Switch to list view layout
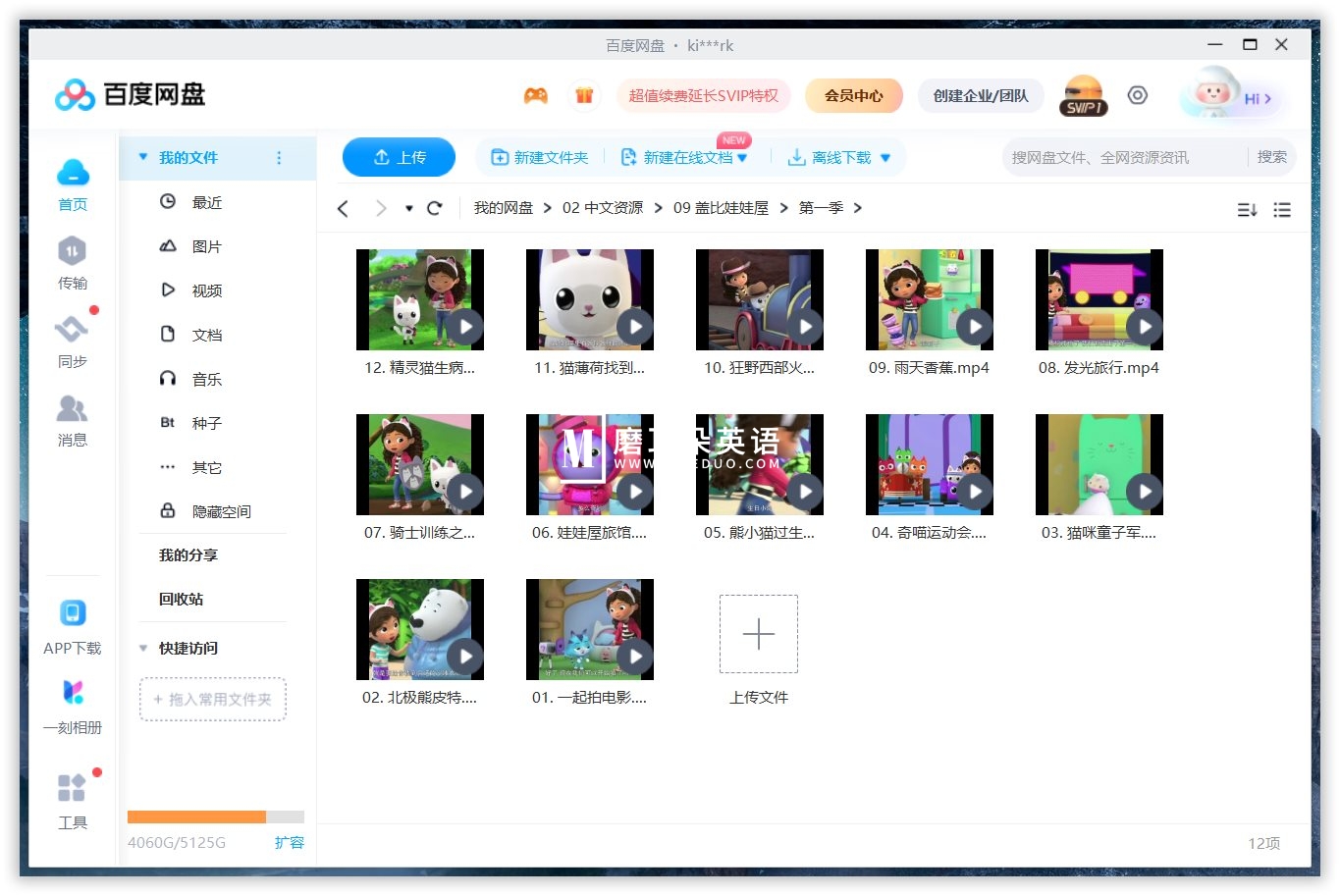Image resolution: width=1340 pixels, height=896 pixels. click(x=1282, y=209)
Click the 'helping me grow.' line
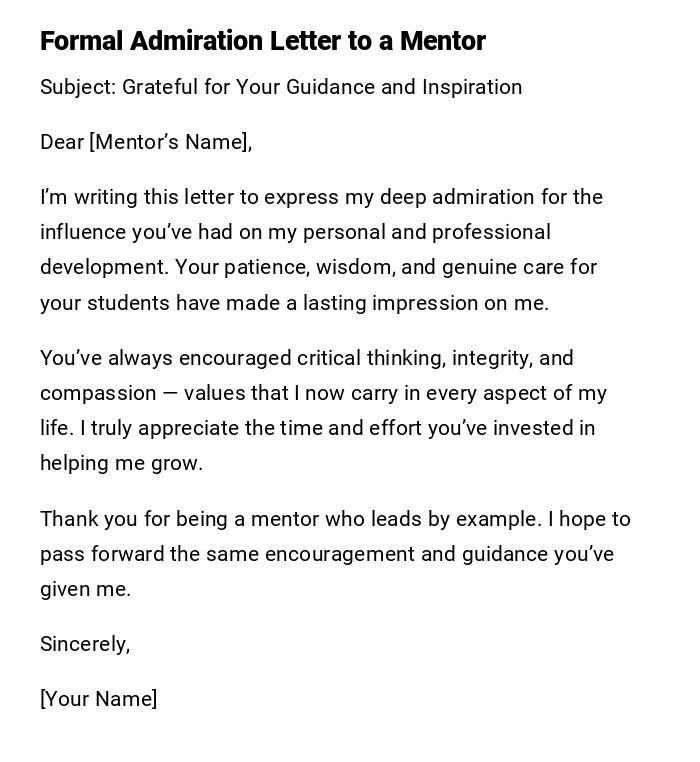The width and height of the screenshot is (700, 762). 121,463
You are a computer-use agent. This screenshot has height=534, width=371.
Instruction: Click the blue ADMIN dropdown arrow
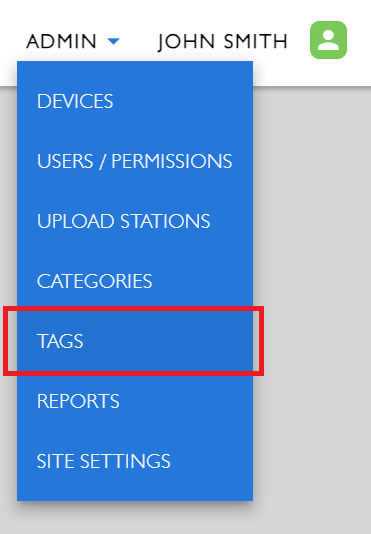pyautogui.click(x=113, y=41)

========

▸ Problem statement
Render the listing from the line with "Click the 'helping me grow.' line" through the end of the listing as a two-column CSV with the columns instruction and response. Use one row for each text and its answer, put each in a single quoted field with line breaks replaced by spaces, and leave out the pictures.

▸ Problem solution
instruction,response
"Click the 'helping me grow.' line","The width and height of the screenshot is (700, 762). 121,463"
"You are a computer-use agent. This screenshot has height=534, width=371. Instruction: Click the blue ADMIN dropdown arrow","pyautogui.click(x=113, y=41)"